Abstract

Objectives: Amyloidosis constitutes less than 1% of benign laryngeal tumors and may occasionally be associated with systemic disease. It commonly presents with long-standing hoarseness or dyspnea. Diagnosis is established with histological features of acellular, amorphous, eosinophilic deposits which react positively with Congo red. We present 2 such cases of laryngeal amyloidosis, one localized and one with systemic involvement. Literature review, diagnostic work-up, and treatment options are discussed. Methods: Case 1: A 63 year old non-smoking male presented with hoarse voice for 2 months. Flexible laryngoscopy showed diffuse fullness on left hemilarynx. Microlaryngoscopy revealed submucosal lesion in anterior left vocal cord, which on deep biopsy confirmed AL type amyloid. Detailed work-up by a hematologist ruled out systemic disease. Case 2: A 74 year old moderate smoker presented with 6 months of hoarse voice and burning sensation in the tongue.
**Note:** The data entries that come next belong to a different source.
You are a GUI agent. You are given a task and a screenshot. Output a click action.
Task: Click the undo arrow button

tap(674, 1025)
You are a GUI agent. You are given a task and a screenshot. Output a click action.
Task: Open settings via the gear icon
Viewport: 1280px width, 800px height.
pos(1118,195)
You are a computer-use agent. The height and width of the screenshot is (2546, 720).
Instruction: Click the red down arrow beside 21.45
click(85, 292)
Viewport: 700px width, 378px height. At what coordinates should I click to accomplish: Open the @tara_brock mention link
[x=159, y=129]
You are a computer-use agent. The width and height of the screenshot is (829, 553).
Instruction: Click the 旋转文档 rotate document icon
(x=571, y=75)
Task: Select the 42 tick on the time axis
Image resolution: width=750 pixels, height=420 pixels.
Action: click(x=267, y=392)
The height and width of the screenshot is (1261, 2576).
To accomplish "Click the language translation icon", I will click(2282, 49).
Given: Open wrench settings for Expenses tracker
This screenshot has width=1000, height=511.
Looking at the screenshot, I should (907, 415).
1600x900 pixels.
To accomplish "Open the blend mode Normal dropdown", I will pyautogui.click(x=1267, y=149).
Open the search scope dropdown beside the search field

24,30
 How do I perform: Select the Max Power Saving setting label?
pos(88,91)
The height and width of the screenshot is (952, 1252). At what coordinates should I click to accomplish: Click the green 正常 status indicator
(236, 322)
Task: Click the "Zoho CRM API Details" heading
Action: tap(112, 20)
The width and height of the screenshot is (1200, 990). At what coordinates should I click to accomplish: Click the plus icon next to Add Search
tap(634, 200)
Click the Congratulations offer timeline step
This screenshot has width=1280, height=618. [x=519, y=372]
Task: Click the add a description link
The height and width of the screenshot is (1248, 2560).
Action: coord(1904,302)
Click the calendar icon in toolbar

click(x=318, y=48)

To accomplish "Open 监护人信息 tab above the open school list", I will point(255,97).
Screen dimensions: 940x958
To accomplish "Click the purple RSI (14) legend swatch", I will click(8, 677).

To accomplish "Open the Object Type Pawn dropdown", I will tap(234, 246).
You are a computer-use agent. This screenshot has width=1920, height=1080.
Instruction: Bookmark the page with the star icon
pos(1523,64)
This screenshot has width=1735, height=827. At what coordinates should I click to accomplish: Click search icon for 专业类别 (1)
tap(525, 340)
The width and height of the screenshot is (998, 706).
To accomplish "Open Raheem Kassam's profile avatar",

He had a mucosa-covered growth in the right false vocal cord, which on biopsy confirmed amyloidosis (AL type). Further work-up revealed systemic disease with elevated serum free light chains, IgG Kappa paraprotein, and positive abdominal fat biopsy. Results: Patient 1 is under follow-up with no clinical recurrence. Patient two had treatment with CDT chemotherapy and is under hematologist surveillance. Past history includes carpal-tunnel decompression. Localized laryngeal amyloidosis is best treated with cold steel resection or CO2 laser excision and may require repeated removal in some patients. Systemic amyloidosis is caused by plasma-cell dyscrasia and treated with chemotherapy and or radiotherapy. Conclusions: Endolaryngeal treatment is sufficient with localized disease. Systemic disease needs more extensive treatment, and those with associated myeloma have poor prognosis.